ABD, Sudan'da 3 aydır devam eden çatışmaların ardından krize çözüm bulmaya çalışıyor (AFP)
ABD, Sudan'da 3 aydır devam eden çatışmaların ardından krize çözüm bulmaya çalışıyor (AFP)

Sudan’da ve Sudan dışında yeni kurulan sivil toplum kuruluşları, çatışan taraflar; ordu ve Hızlı Destek Kuvvetleri’ni (HDK), Suudi Arabistan ve ABD’nin arabuluculuğunda 11 Mayıs'ta imzalanan sivillerin ve insani düzenlemelerin korunmasına ilişkin Cidde Bildirgesi'ne uymaya çağırdılar. Sivil toplum kuruluşları, çatışan tarafların savaşı kesin olarak durdurmaya yönelik herhangi bir yanıt vermemeleri halinde uluslararası tarafların insani müdahalede bulunması seçeneğine başvurulacağını vurguladılar.

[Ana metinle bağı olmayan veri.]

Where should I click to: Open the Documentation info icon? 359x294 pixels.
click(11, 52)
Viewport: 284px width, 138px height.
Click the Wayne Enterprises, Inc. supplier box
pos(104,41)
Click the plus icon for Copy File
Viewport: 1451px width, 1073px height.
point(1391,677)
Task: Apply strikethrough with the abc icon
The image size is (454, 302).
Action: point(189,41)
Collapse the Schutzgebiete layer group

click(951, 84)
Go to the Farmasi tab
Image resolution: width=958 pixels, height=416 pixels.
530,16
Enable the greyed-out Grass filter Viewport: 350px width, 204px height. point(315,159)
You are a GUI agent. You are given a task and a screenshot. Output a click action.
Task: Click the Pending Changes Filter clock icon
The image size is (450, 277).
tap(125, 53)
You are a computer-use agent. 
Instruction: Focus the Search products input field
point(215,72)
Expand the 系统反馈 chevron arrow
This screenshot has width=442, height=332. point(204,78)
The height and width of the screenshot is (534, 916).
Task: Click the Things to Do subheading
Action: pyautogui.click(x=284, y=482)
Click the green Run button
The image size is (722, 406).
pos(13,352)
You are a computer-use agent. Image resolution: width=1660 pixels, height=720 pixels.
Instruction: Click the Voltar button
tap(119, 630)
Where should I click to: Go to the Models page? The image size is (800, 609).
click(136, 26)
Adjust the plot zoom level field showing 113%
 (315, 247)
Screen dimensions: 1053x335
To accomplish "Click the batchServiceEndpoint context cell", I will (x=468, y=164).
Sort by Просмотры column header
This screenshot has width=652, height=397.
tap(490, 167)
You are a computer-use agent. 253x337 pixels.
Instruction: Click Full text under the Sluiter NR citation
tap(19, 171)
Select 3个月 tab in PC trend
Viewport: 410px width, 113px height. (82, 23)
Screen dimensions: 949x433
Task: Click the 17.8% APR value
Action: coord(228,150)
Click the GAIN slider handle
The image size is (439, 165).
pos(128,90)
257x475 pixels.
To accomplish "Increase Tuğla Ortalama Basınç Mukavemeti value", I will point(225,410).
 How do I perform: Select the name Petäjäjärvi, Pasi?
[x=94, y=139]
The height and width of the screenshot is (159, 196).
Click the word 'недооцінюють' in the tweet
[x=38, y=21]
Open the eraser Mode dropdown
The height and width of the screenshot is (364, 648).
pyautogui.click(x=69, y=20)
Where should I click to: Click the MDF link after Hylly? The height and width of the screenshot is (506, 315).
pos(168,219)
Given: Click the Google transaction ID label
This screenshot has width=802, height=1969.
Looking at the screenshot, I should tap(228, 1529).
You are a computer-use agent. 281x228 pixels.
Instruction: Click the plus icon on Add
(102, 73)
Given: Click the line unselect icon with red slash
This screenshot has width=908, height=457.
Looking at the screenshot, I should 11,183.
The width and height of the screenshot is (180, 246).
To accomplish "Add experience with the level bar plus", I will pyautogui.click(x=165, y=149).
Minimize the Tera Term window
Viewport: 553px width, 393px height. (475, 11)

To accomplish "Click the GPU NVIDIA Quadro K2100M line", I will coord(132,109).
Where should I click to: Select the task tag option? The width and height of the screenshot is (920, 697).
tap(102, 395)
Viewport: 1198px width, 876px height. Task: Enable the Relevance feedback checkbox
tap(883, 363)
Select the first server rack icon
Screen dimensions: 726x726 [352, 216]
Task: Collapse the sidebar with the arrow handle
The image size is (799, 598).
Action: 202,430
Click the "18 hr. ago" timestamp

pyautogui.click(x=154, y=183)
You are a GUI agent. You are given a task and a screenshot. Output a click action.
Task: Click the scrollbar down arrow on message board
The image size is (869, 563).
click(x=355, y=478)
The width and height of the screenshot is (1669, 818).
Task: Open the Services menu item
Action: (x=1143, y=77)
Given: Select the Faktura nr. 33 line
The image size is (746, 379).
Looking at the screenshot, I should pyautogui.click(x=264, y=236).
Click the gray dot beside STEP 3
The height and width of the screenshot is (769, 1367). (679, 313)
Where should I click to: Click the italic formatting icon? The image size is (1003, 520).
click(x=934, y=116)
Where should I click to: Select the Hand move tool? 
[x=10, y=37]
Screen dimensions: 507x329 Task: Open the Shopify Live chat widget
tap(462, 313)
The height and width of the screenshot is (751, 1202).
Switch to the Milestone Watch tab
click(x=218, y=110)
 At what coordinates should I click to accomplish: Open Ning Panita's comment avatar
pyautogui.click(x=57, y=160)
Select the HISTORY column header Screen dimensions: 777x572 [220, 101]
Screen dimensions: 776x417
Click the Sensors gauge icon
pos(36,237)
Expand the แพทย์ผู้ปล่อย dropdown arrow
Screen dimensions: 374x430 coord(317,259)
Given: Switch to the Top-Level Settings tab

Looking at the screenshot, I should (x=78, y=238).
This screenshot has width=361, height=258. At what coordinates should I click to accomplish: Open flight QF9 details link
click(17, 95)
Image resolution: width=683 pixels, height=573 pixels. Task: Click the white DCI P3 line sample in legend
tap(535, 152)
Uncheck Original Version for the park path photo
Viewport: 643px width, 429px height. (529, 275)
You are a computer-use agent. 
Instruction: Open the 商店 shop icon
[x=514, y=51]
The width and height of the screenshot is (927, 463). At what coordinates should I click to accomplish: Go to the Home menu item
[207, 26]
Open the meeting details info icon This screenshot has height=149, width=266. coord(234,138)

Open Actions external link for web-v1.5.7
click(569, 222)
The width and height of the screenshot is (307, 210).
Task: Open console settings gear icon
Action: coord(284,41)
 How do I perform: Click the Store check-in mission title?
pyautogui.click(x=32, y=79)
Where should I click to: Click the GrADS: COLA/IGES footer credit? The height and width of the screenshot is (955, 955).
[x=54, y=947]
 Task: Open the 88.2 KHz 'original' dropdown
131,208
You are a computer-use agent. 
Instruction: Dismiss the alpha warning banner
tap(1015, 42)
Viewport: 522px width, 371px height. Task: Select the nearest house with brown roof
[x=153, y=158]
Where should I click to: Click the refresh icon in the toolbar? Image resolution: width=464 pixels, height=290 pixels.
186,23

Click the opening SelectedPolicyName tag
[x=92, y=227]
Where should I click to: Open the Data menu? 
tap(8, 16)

Heyetler, sendikalar, sivil toplum örgütleri ve direniş komiteleri, savaşı sona erdirmek ve sivillerin önderliğinde, sivil yönetimin önünü açacak bir siyasi sürecin inşasına temel oluşturan bir ortak ilkeler bildirisi imzaladılar. Bildiriye göre sivil sürecin başlatılması için ise çatışan tarafların siyaset sahnesinden tamamen çekilmeleri ve sivillerin himayesinde anayasayı korumak için profesyonel ve ulusal tek bir ordunun kurulması gerekiyor.

Sivil toplum kuruluşları koordinatörü, Sudan'ın eski Washington büyükelçisi Nureddin Sati, Şarku'l Avsat'ın dün bir kopyasına ulaştığı basın açıklamasında şunları söyledi:

“Bildiri, savaşı sona erdirmeyi, demokratik yolu yeniden tesis etmeyi ve savaş sonrası yeniden yapılanma için bir yol haritası çizmeyi amaçlayan birçok ulusal girişimin ürünüdür. Bir sonraki aşamada federal yönetim, eşit vatandaşlık hakları ve kaynakların ülkenin tüm bölgeleri arasında nasıl adil bir şekilde dağıtılacağı konularının tartışılacağı diyaloglar başlatılacak. Bunu barış süreci ve yeniden yapılanma hakkında kapsamlı bir müzakere süreci izleyecek.”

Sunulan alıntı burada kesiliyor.